▶ [Goal of the exercise]: Write out exactly the lines from the one containing "Given: Click the Home breadcrumb link" to the end of the material, both ends included, and nothing else. Leave pictures out.

══ Exercise data ══

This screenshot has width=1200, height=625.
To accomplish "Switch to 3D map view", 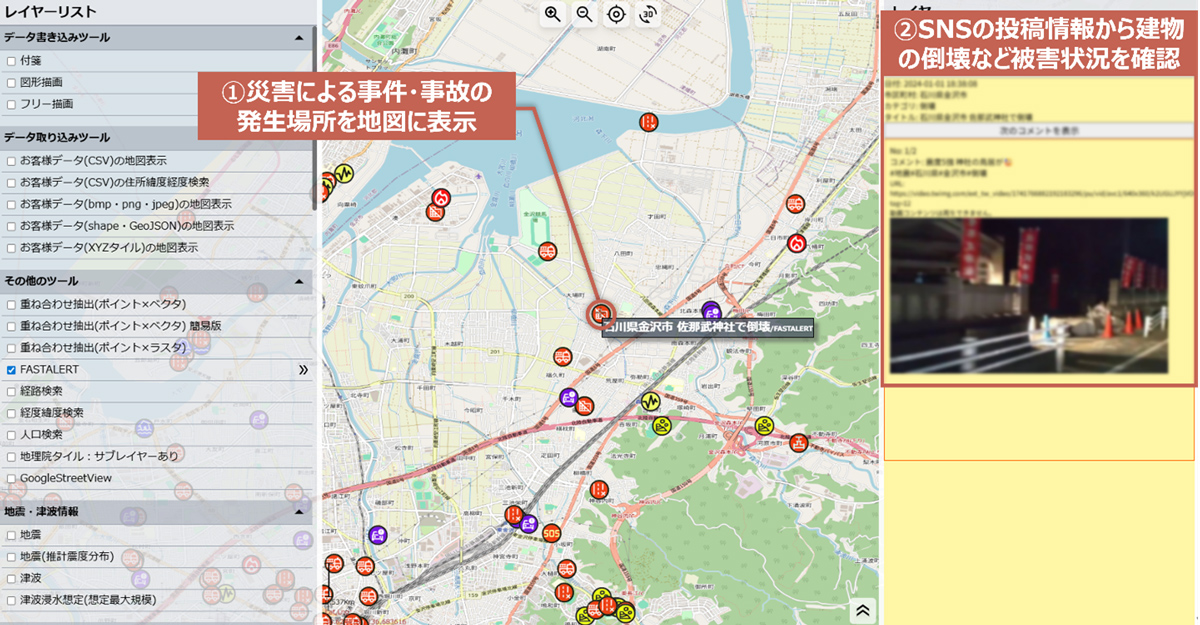I will [649, 14].
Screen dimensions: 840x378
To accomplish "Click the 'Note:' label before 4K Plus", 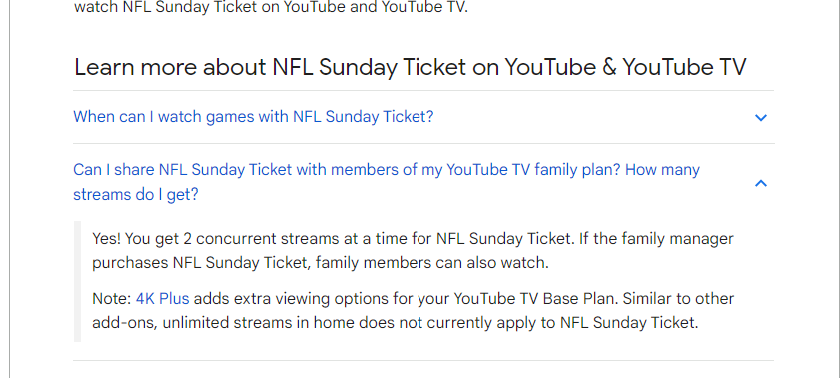I will click(x=111, y=298).
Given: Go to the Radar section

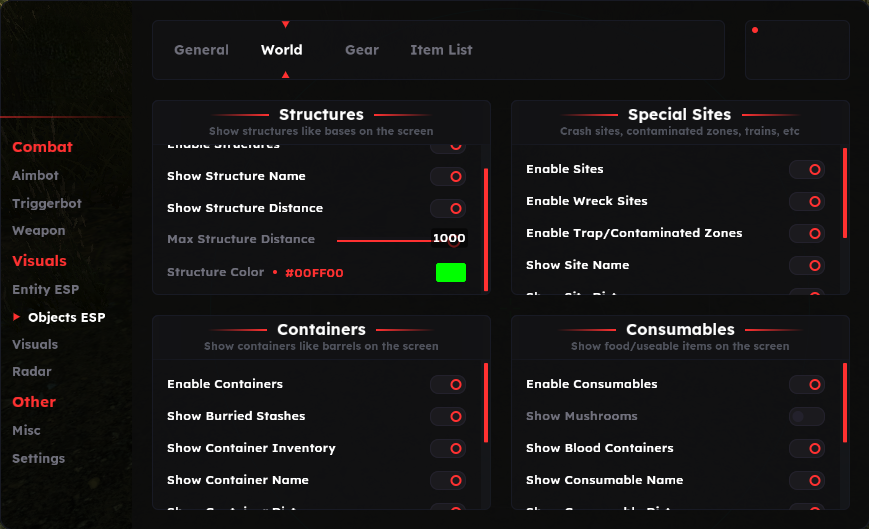Looking at the screenshot, I should (x=31, y=372).
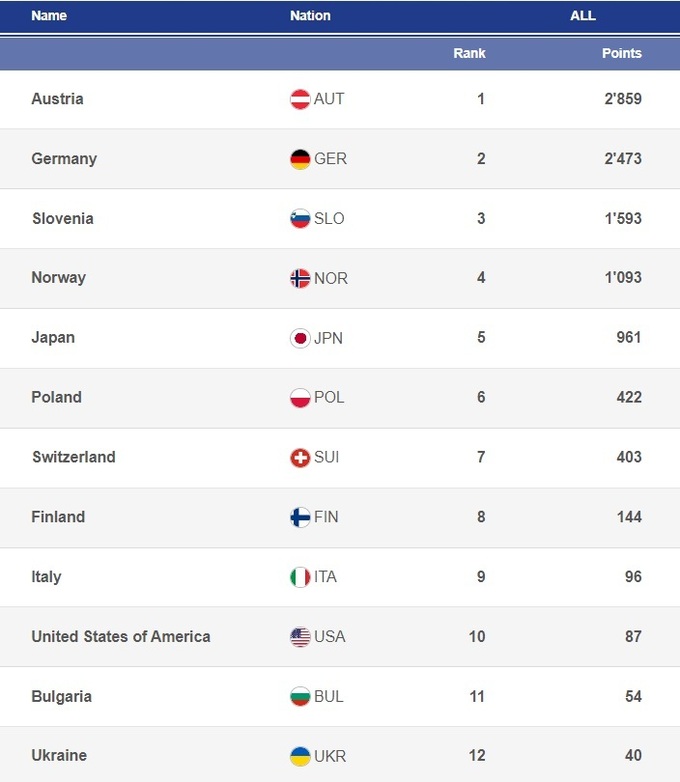Click the Ukraine flag icon

coord(300,756)
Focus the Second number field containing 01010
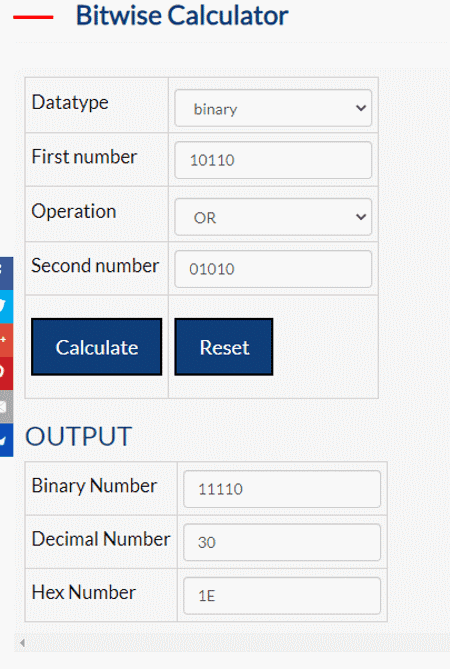 [273, 269]
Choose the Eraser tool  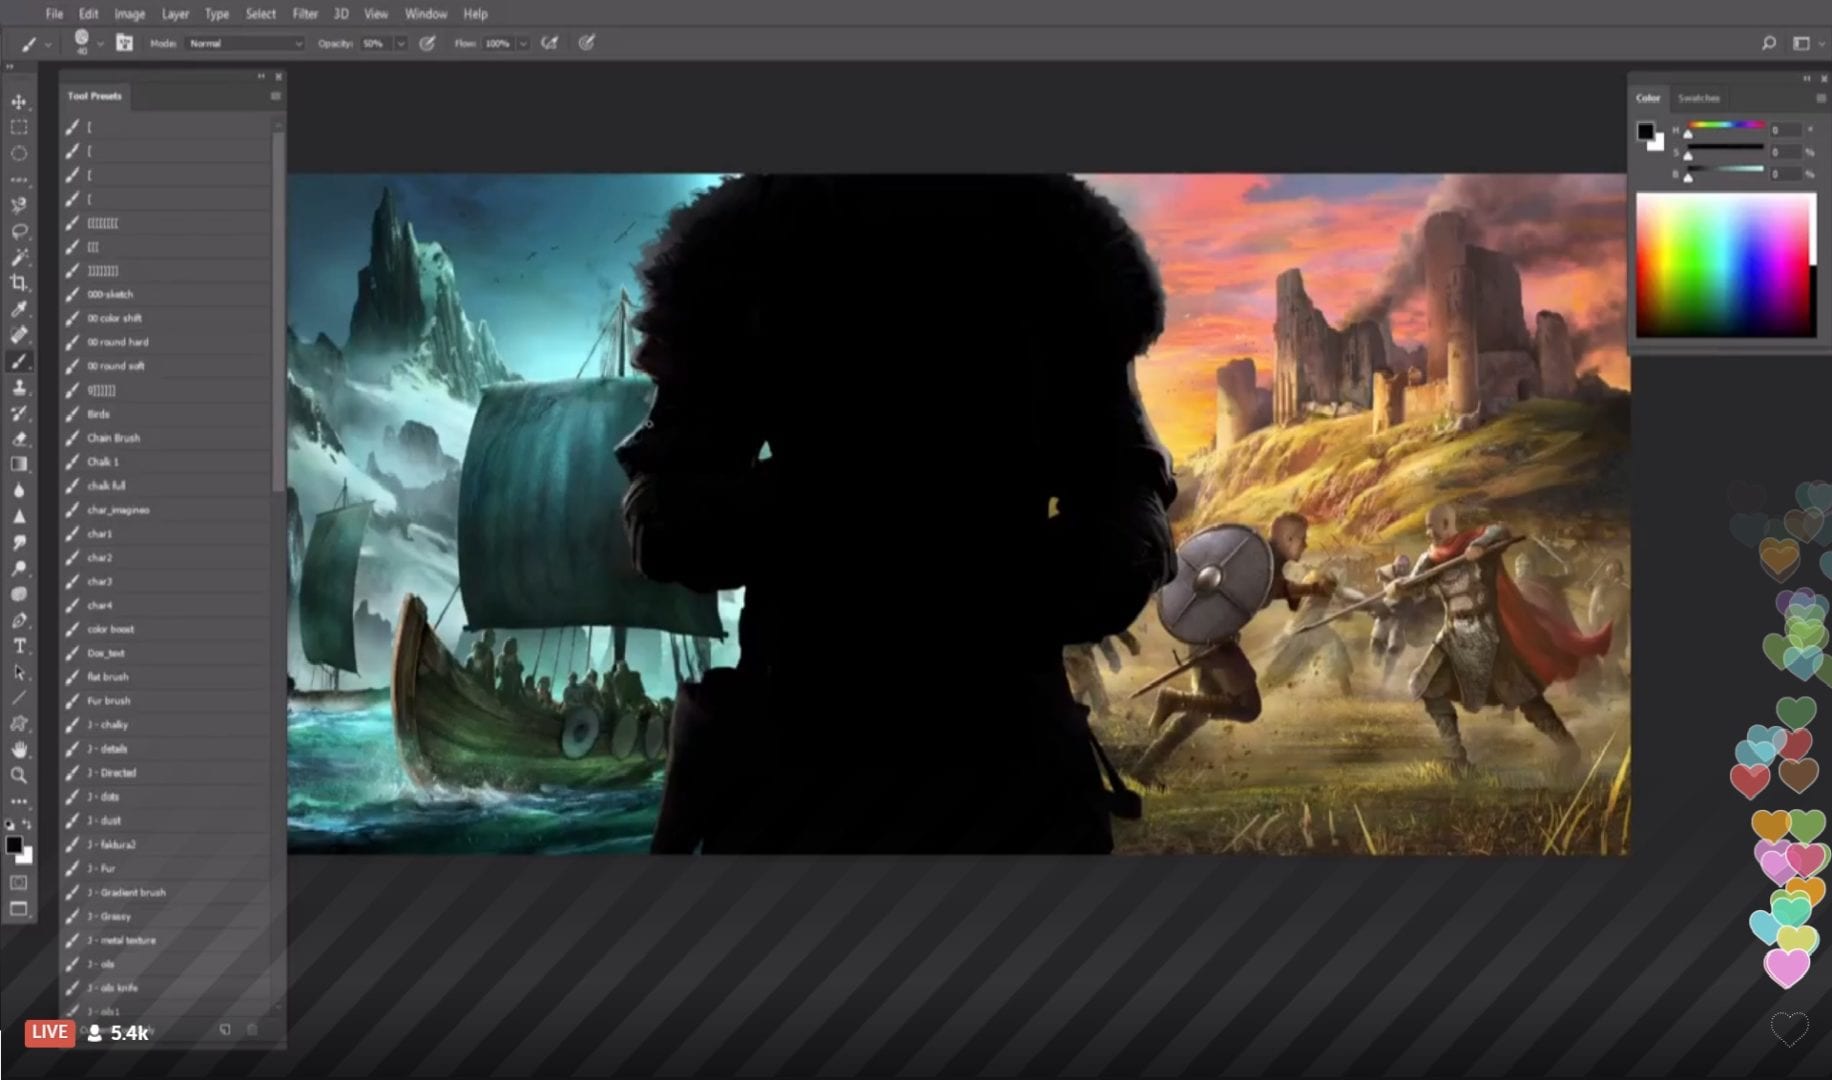(x=19, y=438)
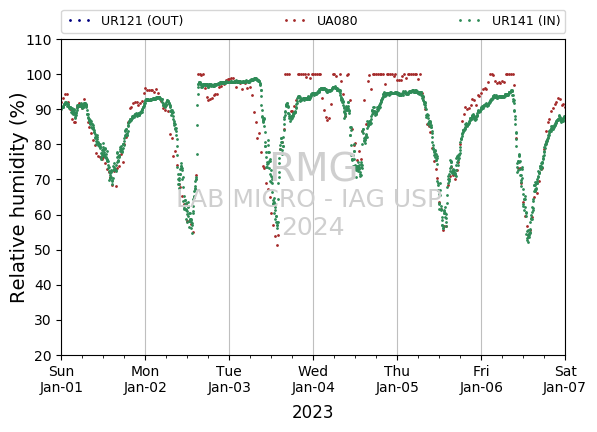Click the RMG watermark text
The width and height of the screenshot is (597, 432).
tap(313, 167)
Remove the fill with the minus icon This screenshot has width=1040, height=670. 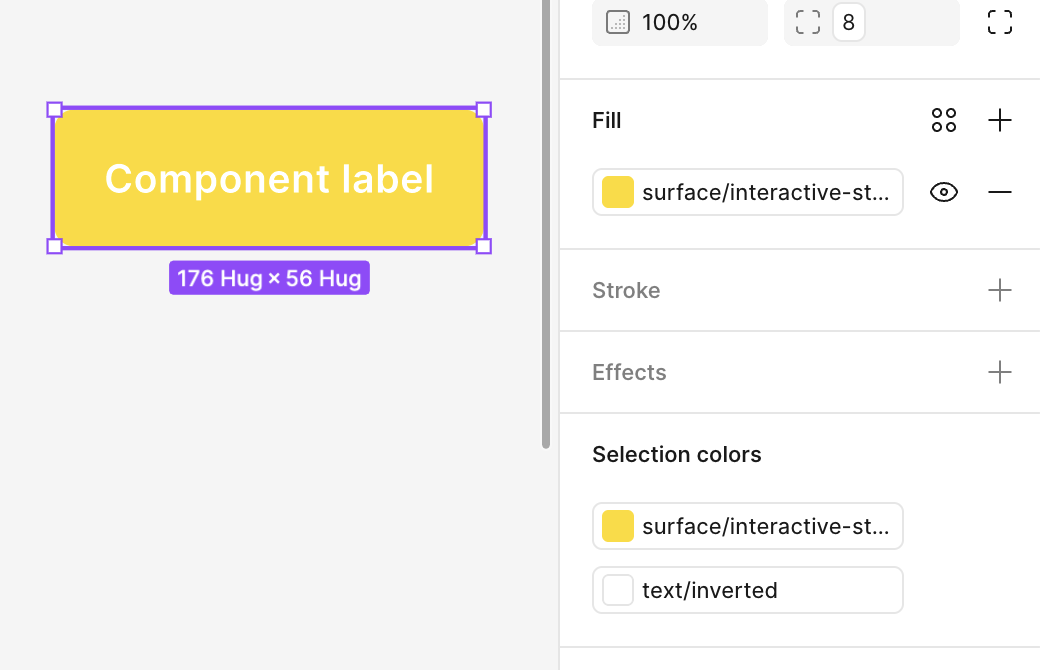(1000, 192)
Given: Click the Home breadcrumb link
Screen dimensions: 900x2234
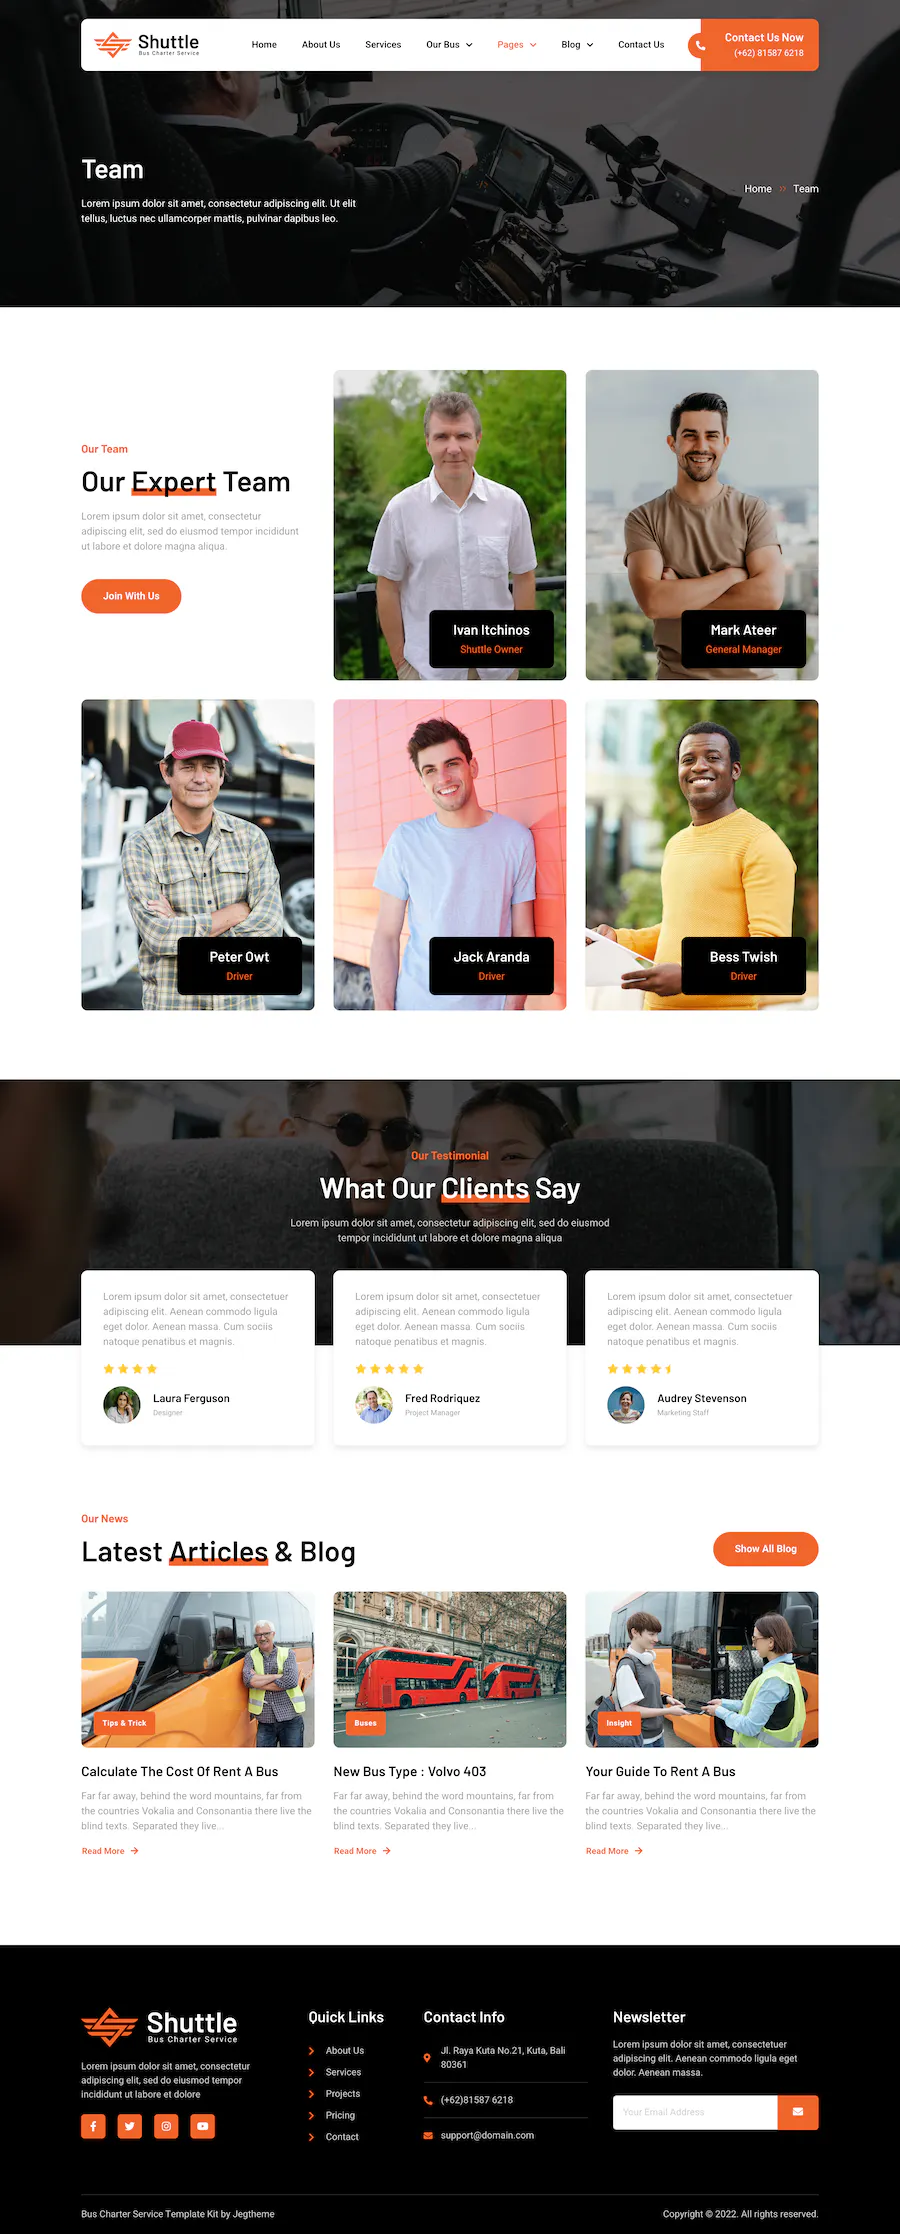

═══

▶ [Exercise answer]:
Given: Click the Home breadcrumb link
Screen dimensions: 900x2234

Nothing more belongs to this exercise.